One of the most remarkable habits in the rook is that of visiting the old nests in mid-winter. Now and again, it is true, a case of actually nesting at that season has been noticed, but the fancy for sporting round the deserted nests is something quite different from this. I have watched the birds at the nests on short winter days year after year, but never yet saw any confirmation of the widely accepted view that their object is the putting in order of their battered homes for the next season. It seems a likely reason, but in that case the birds would surely be seen carrying twigs for the purpose, and I never saw them do so before January. What other attraction the empty nurseries can have for them is a mystery, unless indeed they are sentimental enough to like revisiting old scenes and cawing over old memories.
The proximity of a rookery does not affect all people alike. Some who, ordinarily dwelling in cities, suffer from lack of bird neighbours, would regard the deliberate destruction of a rookery as an act of vandalism. A few, as a matter of fact, actually set about establishing such a colony where none previously existed, an ambition that may generally be accomplished without extreme difficulty. All that is needed is to transplant a nest or two of young rooks and lodge them in suitable trees. The parent birds usually follow, rear the broods, and forthwith found a settlement for future generations to return to. Even artificial nests, with suitable supplies of food, have succeeded, and it seems that the rook is nowhere a very difficult neighbour to attract and establish.
Why are rooks more sociable than ravens, and what do they gain from such communalism? These are favourite questions with persons informed with an intelligent passion for acquiring information, and the best answer, without any thought of irreverence, is "God knows!" It is most certain that we, at any rate, do not. So far from explaining how it was that rooks came to build their nests in company, we cannot even guess how the majority of birds came to build nests at all, instead of remaining satisfied with the simpler plan of laying their eggs in the ground that is still good enough for the petrels, penguins, kingfishers, and many other kinds. Protection of the eggs from rain, frost, and natural enemies suggests itself as the object of the nest, but the last only would to some extent be furthered by the gregarious habit, and even so we have no clue as to why it should be any more necessary for rooks than for crows. To quote, as some writers do, the numerical superiority of rooks over ravens as evidence of the benefits of communal nesting is to ignore the long hostility of shepherds towards the latter birds on which centuries of persecution have told irreparably. Rooks, on the other hand, though also regarded in some parts of these islands as suspects, have never been harassed to the same extent; and if anything in the nature of general warfare were to be inaugurated against them, the gregarious habit, so far from being a protection, would speedily and disastrously facilitate their extermination. Another curious habit noticed in these birds is that of flying on fine evenings to a considerable height and then swooping suddenly to earth, often on their backs. These antics, comparable to the drumming of snipe and roding of woodcock, are probably to be explained on the same basis of sexual emotion.

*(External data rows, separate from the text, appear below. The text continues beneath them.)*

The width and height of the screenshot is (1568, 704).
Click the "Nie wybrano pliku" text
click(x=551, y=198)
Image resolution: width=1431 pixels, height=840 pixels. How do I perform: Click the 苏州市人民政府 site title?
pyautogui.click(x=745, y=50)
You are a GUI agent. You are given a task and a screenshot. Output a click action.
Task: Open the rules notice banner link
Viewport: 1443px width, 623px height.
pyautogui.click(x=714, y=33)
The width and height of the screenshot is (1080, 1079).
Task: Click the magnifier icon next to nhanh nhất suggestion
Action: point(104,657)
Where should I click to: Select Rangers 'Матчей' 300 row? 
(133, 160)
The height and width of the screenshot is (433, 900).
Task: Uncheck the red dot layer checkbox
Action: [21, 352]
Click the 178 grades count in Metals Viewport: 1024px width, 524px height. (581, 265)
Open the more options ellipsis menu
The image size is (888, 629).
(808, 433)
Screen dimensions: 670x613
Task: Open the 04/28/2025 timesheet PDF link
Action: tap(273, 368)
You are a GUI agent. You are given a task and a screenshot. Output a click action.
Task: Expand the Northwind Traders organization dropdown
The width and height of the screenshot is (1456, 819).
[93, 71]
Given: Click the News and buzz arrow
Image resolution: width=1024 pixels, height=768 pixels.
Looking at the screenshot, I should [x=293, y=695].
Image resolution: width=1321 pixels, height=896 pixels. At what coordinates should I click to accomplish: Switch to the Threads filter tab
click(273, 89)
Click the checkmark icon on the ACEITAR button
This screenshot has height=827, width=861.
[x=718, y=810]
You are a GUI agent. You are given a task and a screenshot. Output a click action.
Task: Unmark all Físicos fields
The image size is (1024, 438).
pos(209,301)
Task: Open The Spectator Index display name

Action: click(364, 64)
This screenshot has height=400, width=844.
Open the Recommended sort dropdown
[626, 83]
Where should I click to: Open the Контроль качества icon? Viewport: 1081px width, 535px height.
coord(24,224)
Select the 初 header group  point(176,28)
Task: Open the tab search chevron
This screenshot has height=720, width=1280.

The so-called parliament of the rooks probably owes much of its detail to the florid imagination of enthusiasts, always ready to exaggerate the wonders of Nature; but it also seems to have some existence in fact, and privileged observers have actually described the trial and punishment of individuals that have broken the laws of the commune. I never saw this procedure among rooks, but once watched something very similar among the famous dogs of Constantinople, which no longer exist.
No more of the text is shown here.